One additional caveat is that due to a limitation on the number of ‘tokens’ ChatGPT accepts, this code breaks the Youtube transcript into batches. Those batches are summarized independently of one another – this can mean, at times, that ChatGPT can’t see the forest for the trees. It summarizes each batch it reads, not the document as a whole. It also sometimes gets a little confused at the end, if the final ‘batch’ doesn’t give it much to work with. That said, it’s still usually pretty good at producing a pretty good summary of a video – and as you might notice, it can be adapted for any text input. So, here’s the code. Remember, you’ll need your own openAI API key (which you can get after signing up on their website) and install the various modules.

import re
import openai
import tkinter as tk
from tkinter import simpledialog
from youtube_transcript_api import YouTubeTranscriptApi

openai.api_key = "YOUR API KEY HERE"

def extract_video_id(url):
    video_id = re.search(r'v=([^&]*)', url).group(1)
    return video_id

def get_transcript(url):
    video_id = extract_video_id(url)
    try:
        transcript = YouTubeTranscriptApi.get_transcript(video_id)
    except Exception as e:
        print(e)
        return

    with open('transcript.txt', 'w') as f:
        for line in transcript:
            f.write(line['text'] + '\\n')

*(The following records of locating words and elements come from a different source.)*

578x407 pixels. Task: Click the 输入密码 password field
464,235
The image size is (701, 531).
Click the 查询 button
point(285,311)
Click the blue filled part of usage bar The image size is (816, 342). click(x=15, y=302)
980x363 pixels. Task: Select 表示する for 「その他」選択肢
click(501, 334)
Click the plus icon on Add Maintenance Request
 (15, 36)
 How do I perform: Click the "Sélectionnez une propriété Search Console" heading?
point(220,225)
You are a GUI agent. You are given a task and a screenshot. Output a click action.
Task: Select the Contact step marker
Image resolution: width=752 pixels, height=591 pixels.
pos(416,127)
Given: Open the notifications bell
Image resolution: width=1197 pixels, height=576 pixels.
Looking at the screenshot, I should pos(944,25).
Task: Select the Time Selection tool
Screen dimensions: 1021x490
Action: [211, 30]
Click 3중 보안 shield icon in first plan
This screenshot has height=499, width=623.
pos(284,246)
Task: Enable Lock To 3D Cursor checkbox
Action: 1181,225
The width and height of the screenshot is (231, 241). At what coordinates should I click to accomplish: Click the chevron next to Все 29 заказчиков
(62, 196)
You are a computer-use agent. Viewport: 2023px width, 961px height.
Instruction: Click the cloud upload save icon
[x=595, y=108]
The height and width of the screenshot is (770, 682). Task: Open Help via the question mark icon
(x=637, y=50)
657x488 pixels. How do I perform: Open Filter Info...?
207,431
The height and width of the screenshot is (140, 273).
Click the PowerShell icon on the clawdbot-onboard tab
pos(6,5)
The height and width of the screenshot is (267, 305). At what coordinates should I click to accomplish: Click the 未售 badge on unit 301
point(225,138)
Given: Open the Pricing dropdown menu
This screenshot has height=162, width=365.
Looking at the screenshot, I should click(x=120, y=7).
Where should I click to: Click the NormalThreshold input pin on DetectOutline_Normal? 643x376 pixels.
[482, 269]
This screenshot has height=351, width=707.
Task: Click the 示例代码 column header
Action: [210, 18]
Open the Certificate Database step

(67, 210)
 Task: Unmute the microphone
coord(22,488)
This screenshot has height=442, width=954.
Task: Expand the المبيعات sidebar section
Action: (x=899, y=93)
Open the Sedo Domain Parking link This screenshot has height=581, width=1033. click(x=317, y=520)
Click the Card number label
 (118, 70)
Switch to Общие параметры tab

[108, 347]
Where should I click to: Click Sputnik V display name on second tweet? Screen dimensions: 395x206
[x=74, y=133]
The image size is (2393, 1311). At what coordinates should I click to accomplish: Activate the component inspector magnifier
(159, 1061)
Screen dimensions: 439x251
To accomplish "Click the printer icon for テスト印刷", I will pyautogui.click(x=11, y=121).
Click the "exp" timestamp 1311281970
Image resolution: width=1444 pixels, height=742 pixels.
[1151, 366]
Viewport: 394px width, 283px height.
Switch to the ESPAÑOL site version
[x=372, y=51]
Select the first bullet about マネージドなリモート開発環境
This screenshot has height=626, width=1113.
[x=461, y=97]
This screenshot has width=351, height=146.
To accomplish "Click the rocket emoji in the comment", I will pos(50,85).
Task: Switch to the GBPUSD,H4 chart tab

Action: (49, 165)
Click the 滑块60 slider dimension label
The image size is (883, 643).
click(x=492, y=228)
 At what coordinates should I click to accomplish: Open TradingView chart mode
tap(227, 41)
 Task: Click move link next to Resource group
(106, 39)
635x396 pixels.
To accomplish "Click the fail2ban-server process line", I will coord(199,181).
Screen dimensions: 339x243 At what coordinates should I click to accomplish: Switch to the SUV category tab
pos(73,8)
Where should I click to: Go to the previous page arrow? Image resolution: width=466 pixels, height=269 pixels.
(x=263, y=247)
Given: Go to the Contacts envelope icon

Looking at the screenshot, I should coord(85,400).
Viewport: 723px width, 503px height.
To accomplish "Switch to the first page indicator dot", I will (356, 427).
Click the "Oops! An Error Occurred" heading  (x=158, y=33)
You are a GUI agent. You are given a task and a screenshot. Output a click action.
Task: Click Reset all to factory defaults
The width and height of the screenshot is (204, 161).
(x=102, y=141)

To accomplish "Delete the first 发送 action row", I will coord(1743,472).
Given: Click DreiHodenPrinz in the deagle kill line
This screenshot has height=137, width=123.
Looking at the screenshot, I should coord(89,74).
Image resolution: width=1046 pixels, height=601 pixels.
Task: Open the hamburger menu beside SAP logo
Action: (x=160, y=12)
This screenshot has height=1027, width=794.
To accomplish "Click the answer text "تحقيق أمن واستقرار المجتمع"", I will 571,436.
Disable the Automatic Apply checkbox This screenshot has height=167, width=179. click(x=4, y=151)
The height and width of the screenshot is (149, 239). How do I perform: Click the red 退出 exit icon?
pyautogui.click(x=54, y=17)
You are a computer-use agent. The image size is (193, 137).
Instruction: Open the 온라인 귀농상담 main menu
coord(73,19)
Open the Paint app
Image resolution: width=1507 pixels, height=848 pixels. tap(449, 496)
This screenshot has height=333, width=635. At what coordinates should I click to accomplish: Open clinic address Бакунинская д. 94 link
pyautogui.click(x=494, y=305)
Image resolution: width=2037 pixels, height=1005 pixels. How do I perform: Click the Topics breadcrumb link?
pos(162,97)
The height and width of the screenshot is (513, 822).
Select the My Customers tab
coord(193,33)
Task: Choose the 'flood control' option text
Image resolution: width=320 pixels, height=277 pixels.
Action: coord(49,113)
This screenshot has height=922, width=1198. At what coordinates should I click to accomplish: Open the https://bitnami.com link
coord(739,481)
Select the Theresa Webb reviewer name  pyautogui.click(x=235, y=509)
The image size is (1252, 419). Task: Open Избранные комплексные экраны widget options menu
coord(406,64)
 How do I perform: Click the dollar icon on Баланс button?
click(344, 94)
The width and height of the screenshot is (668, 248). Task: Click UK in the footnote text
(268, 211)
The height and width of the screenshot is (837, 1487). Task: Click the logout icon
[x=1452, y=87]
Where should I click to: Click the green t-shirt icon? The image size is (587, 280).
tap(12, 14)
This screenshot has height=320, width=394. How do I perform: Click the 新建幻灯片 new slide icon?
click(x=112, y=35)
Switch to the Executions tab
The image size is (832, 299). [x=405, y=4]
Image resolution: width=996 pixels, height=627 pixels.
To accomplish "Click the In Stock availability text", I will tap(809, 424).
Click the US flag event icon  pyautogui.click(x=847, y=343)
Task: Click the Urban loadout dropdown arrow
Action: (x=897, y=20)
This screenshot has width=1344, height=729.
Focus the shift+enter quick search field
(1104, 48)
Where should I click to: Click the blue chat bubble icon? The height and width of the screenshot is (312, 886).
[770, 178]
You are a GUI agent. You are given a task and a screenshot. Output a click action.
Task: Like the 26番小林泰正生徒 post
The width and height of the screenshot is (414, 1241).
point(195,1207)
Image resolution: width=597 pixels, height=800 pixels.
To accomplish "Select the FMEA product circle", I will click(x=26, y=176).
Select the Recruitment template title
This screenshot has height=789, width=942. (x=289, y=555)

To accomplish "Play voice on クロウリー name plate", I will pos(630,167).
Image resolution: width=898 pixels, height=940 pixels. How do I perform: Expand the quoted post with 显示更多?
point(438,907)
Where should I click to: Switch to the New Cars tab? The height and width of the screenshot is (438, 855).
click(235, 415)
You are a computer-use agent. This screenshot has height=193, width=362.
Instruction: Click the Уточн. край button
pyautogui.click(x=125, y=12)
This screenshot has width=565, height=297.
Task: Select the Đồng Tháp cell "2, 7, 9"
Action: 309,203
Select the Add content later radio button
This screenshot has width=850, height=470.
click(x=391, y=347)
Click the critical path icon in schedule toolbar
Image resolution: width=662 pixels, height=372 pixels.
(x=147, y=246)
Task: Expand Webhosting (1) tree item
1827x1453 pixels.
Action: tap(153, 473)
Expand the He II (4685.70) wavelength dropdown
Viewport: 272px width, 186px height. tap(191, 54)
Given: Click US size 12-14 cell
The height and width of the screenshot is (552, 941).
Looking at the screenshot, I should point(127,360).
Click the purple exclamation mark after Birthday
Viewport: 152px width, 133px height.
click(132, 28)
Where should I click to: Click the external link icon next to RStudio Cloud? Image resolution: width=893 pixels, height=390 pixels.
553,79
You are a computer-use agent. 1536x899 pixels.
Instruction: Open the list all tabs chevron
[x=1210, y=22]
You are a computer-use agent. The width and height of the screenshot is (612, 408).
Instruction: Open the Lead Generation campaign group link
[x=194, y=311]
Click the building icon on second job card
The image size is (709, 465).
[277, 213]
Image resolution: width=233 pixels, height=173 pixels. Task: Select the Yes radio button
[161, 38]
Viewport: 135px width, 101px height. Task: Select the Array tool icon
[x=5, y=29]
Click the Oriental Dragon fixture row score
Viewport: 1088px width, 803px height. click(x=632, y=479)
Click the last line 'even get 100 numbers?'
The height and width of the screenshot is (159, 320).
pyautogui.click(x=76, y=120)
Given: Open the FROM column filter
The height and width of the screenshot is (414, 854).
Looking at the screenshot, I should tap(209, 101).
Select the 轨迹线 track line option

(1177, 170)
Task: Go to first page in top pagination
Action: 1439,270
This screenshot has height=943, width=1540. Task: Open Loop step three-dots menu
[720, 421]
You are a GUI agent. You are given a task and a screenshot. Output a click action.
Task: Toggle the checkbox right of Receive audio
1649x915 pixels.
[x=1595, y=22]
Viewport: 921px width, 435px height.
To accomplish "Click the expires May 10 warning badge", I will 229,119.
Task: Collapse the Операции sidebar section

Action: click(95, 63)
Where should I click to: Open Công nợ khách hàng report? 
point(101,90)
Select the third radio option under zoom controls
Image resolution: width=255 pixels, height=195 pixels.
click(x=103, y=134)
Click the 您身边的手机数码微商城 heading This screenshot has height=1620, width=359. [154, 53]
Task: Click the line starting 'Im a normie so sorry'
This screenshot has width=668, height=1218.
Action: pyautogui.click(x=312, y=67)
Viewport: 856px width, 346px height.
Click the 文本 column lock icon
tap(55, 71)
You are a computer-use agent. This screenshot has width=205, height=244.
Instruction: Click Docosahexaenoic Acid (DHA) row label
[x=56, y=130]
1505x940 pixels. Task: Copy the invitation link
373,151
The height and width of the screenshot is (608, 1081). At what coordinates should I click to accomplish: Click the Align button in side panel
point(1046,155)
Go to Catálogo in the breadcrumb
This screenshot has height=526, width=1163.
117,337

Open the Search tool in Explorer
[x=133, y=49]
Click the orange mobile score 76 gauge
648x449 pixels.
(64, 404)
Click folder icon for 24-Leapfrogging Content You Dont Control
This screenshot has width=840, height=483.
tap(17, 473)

def generate_batches(max_tokens):
    with open('transcript.txt', 'r') as f:
        transcript = f.read()

    batch_size = max_tokens - 1048
    batches = [transcript[i:i+batch_size] for i in range(0, len(transcript), batch_size)]

    responses = []
    for batch in batches:
        response = gpt_transcript(batch)
        responses.append(response)
    return responses

def gpt_transcript(transcript):
    completion = openai.Completion.create(
        engine="text-davinci-003",
        prompt="Analyze " + str(transcript) + " and summarize in bullet form. Make sure you capture what tier they are.",
        max_tokens=1048,
        n=1,
        stop=None,
        temperature=0.5
    )
    response = completion.choices[0].text
    print(response)
    return response

def main(url):
    get_transcript(url)
    responses = generate_batches(4071)

    with open('output.txt', 'w') as f:
        for response in responses:
            f.write(response + '\\n')

if __name__ == '__main__':
    root = tk.Tk()
    root.withdraw()

    url = simpledialog.askstring("Input", "Enter the YouTube URL:", parent=root)
    if url:
        main(url)
    else:
        print("No URL entered. Exiting program.")

What essentially happens here is that when you run the script, it will first produce a popup asking for your Youtube URL. It’ll then run that URL through a function which extracts the video ID, and runs that ID through the Youtube Transcript API, which fetches the transcript. I have this save to a file, since sometimes I want the full transcript. Be aware that many Youtube transcripts are software generated, and sometimes be a little bit inaccurate themselves.

So, once the transcript is generated, another function reads that transcript and breaks it into batches that do not exceed ChatGPT’s token limit, and feeds them one by one into ChatGPT. It will print the output into your terminal, and also save it to an output text file. Be aware, if you run it with a different URL, it’s going to overwrite the previous item.

Due to the nature of these deep learning AIs, you can sometimes feed the same video and get different results, and the quality of the results can sometimes vary considerably. I wouldn’t recommend this code for anything important, or trust the output too much, but it can be handy to get some cliffs-notes on a video. Another notable application is that with very minor modification, you could have this code read any batch of text, not just a Youtube transcript, and produce summaries of it.